◆ Goal of the exercise
Please output the section of the listing below that opens with the line containing "Image resolution: width=728" and closes with the line containing "Task: Toggle Cash", exactly and with nothing else.

—————

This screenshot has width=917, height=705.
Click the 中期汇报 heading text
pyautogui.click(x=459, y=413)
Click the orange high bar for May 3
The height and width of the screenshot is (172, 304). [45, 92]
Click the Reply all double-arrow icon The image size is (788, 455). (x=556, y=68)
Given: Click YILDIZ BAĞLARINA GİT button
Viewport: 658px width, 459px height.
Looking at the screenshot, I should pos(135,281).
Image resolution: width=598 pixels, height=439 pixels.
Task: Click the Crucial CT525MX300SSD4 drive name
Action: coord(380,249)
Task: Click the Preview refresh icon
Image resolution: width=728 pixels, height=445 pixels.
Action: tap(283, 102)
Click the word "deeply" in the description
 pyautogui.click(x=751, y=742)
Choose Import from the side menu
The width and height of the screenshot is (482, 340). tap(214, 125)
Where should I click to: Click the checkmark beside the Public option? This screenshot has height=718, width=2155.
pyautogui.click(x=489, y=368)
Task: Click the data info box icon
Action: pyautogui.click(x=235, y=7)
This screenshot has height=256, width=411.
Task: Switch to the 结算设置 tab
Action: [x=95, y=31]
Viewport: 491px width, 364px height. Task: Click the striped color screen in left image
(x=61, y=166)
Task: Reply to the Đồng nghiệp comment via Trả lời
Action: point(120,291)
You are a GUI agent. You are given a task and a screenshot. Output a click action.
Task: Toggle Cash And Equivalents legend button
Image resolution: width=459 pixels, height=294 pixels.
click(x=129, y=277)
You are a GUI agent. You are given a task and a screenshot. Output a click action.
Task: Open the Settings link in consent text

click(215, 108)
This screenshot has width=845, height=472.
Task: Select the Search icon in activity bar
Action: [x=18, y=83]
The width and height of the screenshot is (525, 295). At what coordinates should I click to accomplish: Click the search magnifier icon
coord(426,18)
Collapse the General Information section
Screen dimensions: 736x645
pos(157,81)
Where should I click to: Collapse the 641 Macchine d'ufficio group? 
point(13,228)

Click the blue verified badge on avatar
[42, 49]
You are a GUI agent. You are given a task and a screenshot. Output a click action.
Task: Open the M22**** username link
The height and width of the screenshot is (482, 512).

—————

◆ Exercise answer
Image resolution: width=728 pixels, height=445 pixels.
Action: tap(283, 102)
Click the word "deeply" in the description
 pyautogui.click(x=751, y=742)
Choose Import from the side menu
The width and height of the screenshot is (482, 340). tap(214, 125)
Where should I click to: Click the checkmark beside the Public option? This screenshot has height=718, width=2155.
pyautogui.click(x=489, y=368)
Task: Click the data info box icon
Action: pyautogui.click(x=235, y=7)
This screenshot has height=256, width=411.
Task: Switch to the 结算设置 tab
Action: [x=95, y=31]
Viewport: 491px width, 364px height. Task: Click the striped color screen in left image
(x=61, y=166)
Task: Reply to the Đồng nghiệp comment via Trả lời
Action: point(120,291)
You are a GUI agent. You are given a task and a screenshot. Output a click action.
Task: Toggle Cash And Equivalents legend button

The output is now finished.